(Records for the exercise):
** Start **

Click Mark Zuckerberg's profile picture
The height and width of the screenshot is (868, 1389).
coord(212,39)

** End **
** Start **

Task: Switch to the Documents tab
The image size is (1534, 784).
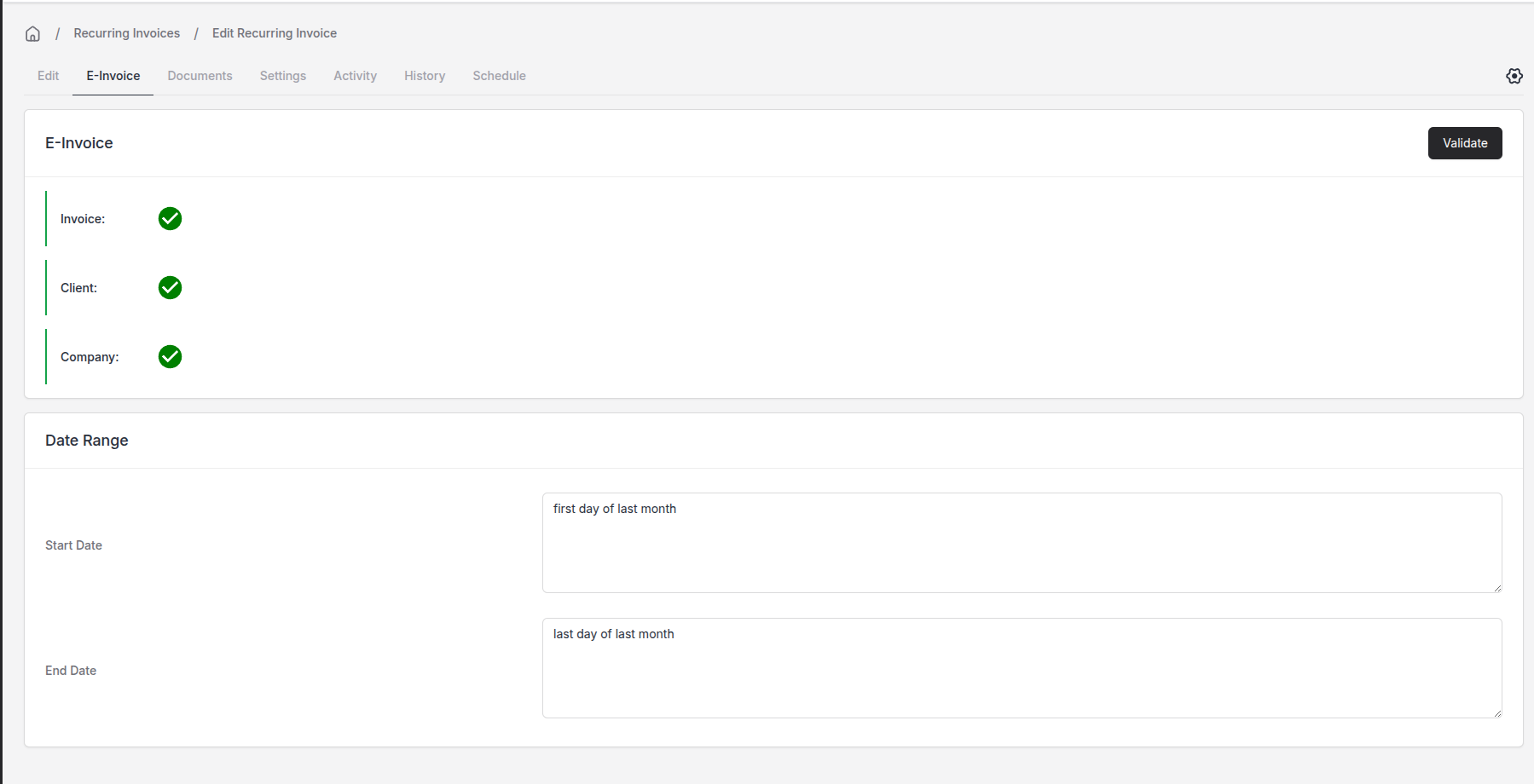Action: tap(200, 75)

** End **
** Start **

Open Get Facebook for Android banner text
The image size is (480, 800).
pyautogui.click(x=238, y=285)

** End **

(Your goal):
Could you render the stretch from the line containing "Click Mark Zuckerberg's profile picture" through the line containing "coord(212,39)" as a Markdown table with the columns n and Line, numbering each row and omitting any blank lines?

(Response to the task):
| n | Line |
|---|---|
| 1 | Click Mark Zuckerberg's profile picture |
| 2 | The height and width of the screenshot is (868, 1389). |
| 3 | coord(212,39) |